* **Dataset entries**:
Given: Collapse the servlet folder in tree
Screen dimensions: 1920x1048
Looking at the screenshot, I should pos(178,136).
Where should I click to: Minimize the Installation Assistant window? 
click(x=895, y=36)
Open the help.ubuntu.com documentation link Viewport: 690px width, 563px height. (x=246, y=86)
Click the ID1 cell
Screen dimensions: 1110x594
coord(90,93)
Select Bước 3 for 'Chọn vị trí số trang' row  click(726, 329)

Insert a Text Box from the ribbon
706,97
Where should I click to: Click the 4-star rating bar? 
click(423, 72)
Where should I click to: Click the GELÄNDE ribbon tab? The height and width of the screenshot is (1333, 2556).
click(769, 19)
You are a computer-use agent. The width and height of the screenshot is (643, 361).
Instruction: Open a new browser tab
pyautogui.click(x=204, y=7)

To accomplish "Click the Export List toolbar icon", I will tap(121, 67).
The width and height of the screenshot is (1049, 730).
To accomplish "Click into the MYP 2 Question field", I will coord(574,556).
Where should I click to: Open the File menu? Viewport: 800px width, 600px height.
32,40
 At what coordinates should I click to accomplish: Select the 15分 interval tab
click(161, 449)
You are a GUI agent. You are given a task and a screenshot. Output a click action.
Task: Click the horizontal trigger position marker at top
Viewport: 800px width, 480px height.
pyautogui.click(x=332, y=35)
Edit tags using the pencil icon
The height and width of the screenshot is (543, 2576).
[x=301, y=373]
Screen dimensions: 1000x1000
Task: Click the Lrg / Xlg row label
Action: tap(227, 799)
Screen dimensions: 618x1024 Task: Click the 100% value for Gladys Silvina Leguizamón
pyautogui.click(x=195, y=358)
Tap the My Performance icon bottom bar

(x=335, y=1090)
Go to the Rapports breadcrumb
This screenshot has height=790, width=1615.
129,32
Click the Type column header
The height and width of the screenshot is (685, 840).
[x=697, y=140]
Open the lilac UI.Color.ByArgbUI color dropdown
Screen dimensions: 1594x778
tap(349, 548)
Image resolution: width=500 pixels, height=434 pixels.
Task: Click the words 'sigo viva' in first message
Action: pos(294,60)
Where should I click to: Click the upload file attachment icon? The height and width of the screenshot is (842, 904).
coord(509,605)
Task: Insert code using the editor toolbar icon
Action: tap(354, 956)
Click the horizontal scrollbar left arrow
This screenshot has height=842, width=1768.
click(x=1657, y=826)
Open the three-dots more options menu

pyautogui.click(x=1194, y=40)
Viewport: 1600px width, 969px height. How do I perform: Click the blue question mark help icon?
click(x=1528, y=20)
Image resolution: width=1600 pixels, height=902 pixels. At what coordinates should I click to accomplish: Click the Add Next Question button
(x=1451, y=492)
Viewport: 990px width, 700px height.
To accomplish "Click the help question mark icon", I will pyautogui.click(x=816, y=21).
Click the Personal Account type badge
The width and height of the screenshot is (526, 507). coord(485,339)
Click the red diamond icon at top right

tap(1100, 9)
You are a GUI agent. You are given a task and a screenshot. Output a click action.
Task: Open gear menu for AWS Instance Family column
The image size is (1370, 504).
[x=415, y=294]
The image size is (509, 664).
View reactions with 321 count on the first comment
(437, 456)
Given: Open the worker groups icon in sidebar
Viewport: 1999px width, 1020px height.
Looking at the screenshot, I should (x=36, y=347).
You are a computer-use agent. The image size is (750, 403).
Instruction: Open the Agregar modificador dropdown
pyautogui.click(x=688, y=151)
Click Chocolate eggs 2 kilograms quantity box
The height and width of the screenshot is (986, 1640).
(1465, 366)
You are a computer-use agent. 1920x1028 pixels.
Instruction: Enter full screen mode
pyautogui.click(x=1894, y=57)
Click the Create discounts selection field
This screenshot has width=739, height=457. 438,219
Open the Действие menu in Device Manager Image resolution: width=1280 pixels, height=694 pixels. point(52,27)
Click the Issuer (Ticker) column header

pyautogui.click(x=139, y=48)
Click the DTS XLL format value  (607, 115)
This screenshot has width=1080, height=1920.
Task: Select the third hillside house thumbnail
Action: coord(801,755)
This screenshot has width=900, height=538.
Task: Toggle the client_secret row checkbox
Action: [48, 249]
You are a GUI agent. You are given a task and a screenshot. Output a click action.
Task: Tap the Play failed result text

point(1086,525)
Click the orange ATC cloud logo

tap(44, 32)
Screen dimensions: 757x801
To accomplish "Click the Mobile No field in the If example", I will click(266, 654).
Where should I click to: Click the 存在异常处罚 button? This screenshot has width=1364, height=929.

* **WORK INSTRUCTIONS**: Of the entries above, transcribe exactly those lines that fall between the line containing "Image resolution: width=1600" and the line containing "Viewport: 990px width, 700px height.", together with those two lines.

* **RESULT**:
Image resolution: width=1600 pixels, height=902 pixels. At what coordinates should I click to accomplish: Click the Add Next Question button
(x=1451, y=492)
Viewport: 990px width, 700px height.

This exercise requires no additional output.